We have prepared and characterized [Cu(POP)(iPrSPy)][PF6], [Cu(POP)(tBuSPy)][PF6], [Cu(xantphos)(iPrSPy)][PF6] and [Cu(xantphos)(tBuSPy)][PF6] with the aim of comparing their structures and spectroscopic properties with those of the benchmark compounds [Cu(POP)(bpy)][PF6] and [Cu(xantphos)(bpy)][PF6]. The single crystal structures of [Cu(POP)(iPrSPy)][PF6] and [Cu(POP)(tBuSPy)][PF6] confirm a distorted tetrahedral environment for copper(I) and the presence of P^P and N^S chelating ligands. Variable temperature 1H and 31P{1H} NMR spectroscopic investigations demonstrate that dynamic processes in [Cu(POP)(iPrSPy)][PF6] and [Cu(POP)(tBuSPy)][PF6] involve motion of the POP backbone which is frozen out at 238 K. For [Cu(xantphos)(tBuSPy)][PF6], two conformers are present in acetone solution and at 198 K, signal integrals in both the 31P{1H} and 1H NMR spectra show that the ratio of these species is ~5:1. Exchange between the species has been confirmed through the observation of EXSY peaks in the ROESY spectrum. In all four compounds, inversion at the coordinated stereogenic sulfur atom is rapid on the NMR timescale over the temperature ranges studied. Replacing bpy by the N^S ligands shifts the Cu+/Cu2+ oxidation to higher potential. All the copper compounds are weak emitters in the solid state, but PLQY values of <2% are of the same order of magnitude as for [Cu(POP)(bpy)][PF6] and [Cu(xantphos)(bpy)][PF6]. Since enhancement of emission behaviour in [Cu(POP)(N^N)][PF6] and [Cu(xantphos)(N^N)][PF6] where N^N is a derivative of bpy is critically dependent upon ligand functionalization [13,27,29] we are motivated to further investigate [Cu(P^P)(N^S)][PF6] complexes which show noteworthy kinetic stability with respect to ligand redistribution in acetone solutions.

§ **OBJECTIVE 1**: List every compound that the passage on copper(I) complexes says was prepared and characterized.
§ **OBJECTIVE 2**: Carry on the passage about copper(I) complexes with P^P and N^S ligands, beginning right after its final sentence.

§ **STORED DATA**:
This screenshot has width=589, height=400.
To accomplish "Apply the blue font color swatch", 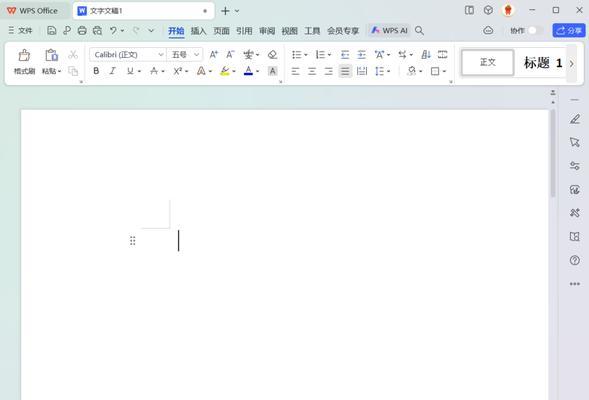I will [248, 71].
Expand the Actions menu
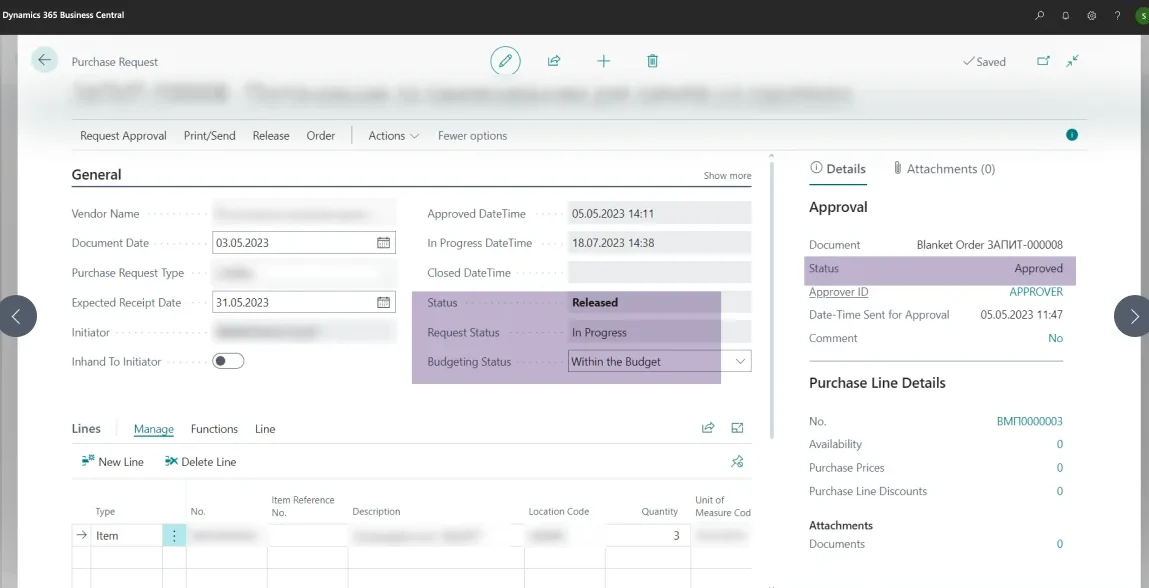The image size is (1149, 588). click(393, 136)
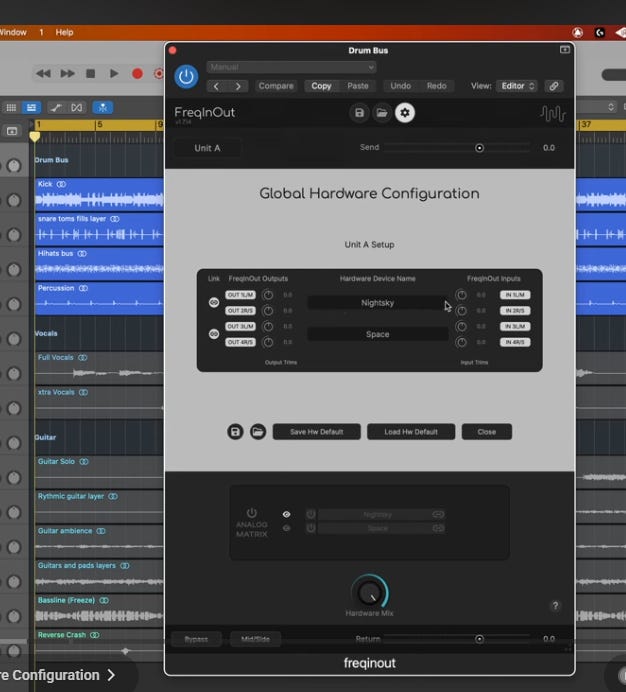Click the waveform logo icon at top right

(x=552, y=113)
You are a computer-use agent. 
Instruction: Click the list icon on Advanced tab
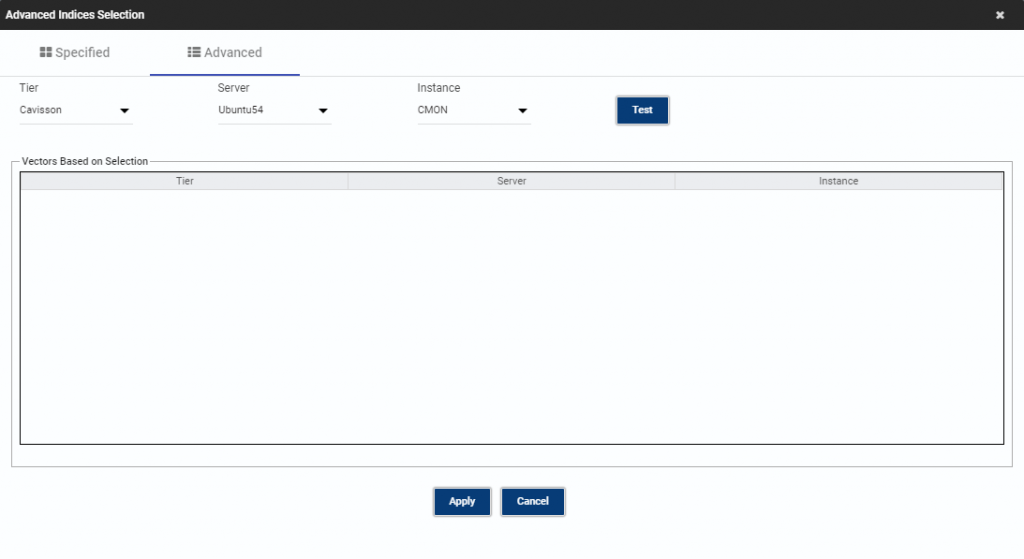tap(194, 52)
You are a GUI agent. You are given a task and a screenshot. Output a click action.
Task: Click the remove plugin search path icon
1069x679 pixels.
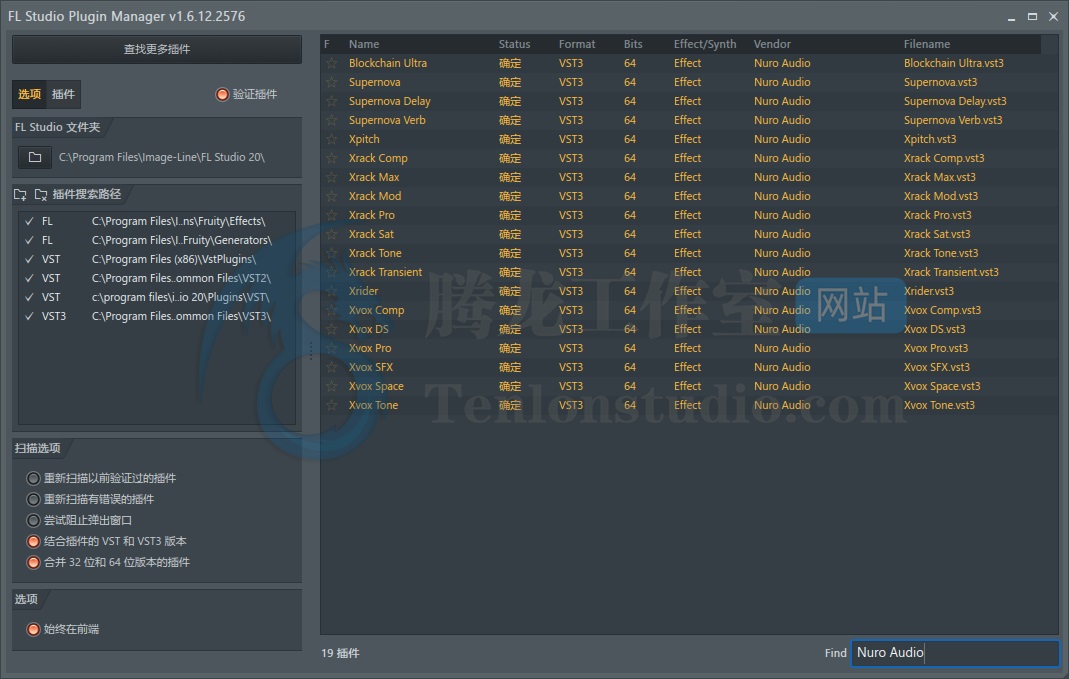[x=41, y=195]
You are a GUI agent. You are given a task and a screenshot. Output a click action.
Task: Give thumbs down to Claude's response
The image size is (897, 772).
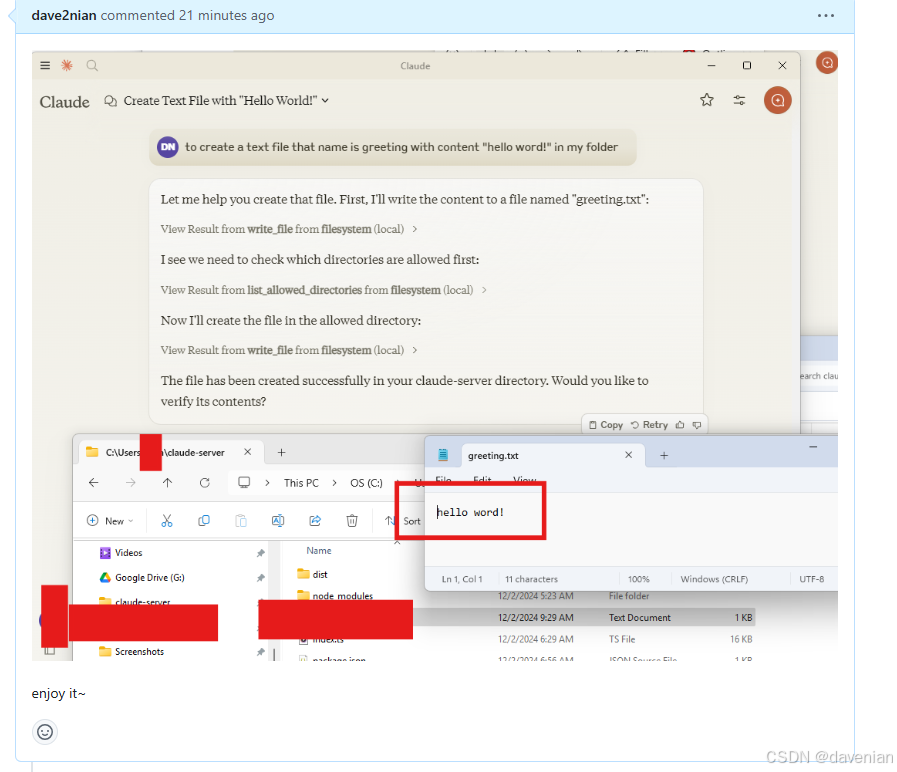pyautogui.click(x=697, y=425)
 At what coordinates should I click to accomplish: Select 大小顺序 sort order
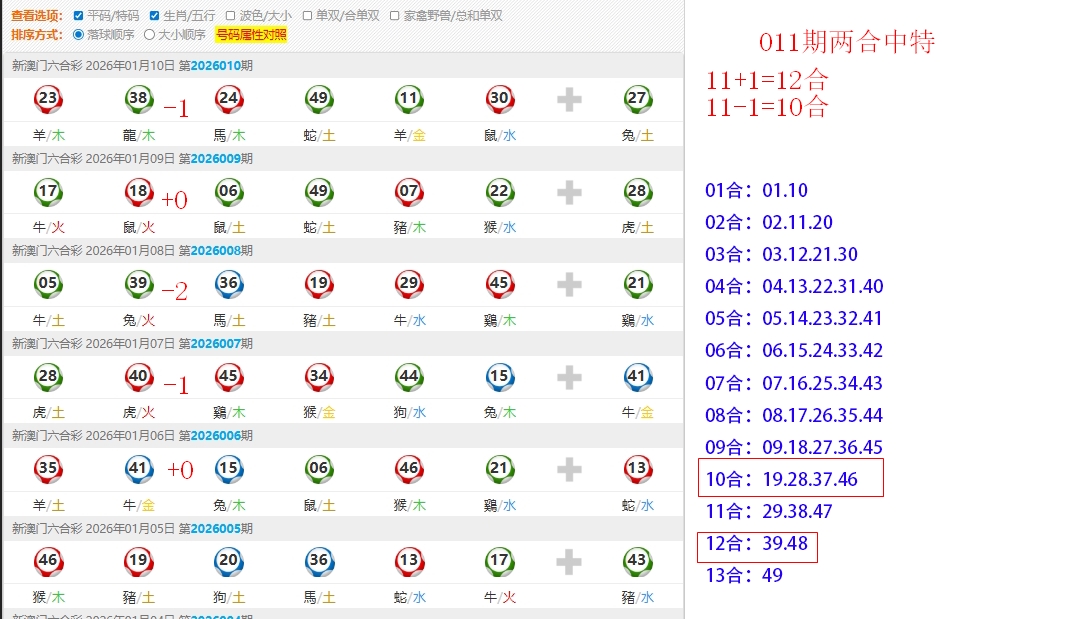(150, 35)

§ **REPLY 1**: [Cu(POP)(iPrSPy)][PF6], [Cu(POP)(tBuSPy)][PF6], [Cu(xantphos)(iPrSPy)][PF6], [Cu(xantphos)(tBuSPy)][PF6]

§ **REPLY 2**:
Supplementary Materials

The following are available online at https://www.mdpi.com/2304-6740/7/1/11/s1, Figures S1 and S2: 1H NMR spectra of iPrSPy and tBuSPy. Figure S3: ORTEP-style plot of the [Cu(POP)(iPrSPy)]+ cation. Figure S4: 31P{1H} NMR spectra of the complexes at 298 K. Figures S5–S13: Additional 1H, 31P{1H} NMR and ROESY spectra. CCDC numbers are for the structures of [Cu(POP)(iPrSPy)][PF6] and [Cu(POP)(tBuSPy)][PF6]. Figures S14 and S15: Cyclic voltammograms of the complexes. Figure S16: Solution absorption spectra of iPrSPy and tBuSPy. Figure S17: Solid-state emission spectra. The CIF and checkCIF files of [Cu(POP)(iPrSPy)][PF6] and [Cu(POP)(tBuSPy)][PF6].

Author Contributions

I.N.: Synthesis and compound characterization, data management; A.P.: crystallography; C.E.H.: manuscript writing, project concepts, data interpretation; E.C.C.: project concepts, data interpretation, contributions to manuscript.

Funding

This research was funded by The Swiss National Science Foundation (grant numbers 200020_162631 and 200020_182000) and the University of Basel.

Acknowledgments

Daniel Häussinger (University of Basel) is thanked for assistance with low temperature NMR spectroscopy.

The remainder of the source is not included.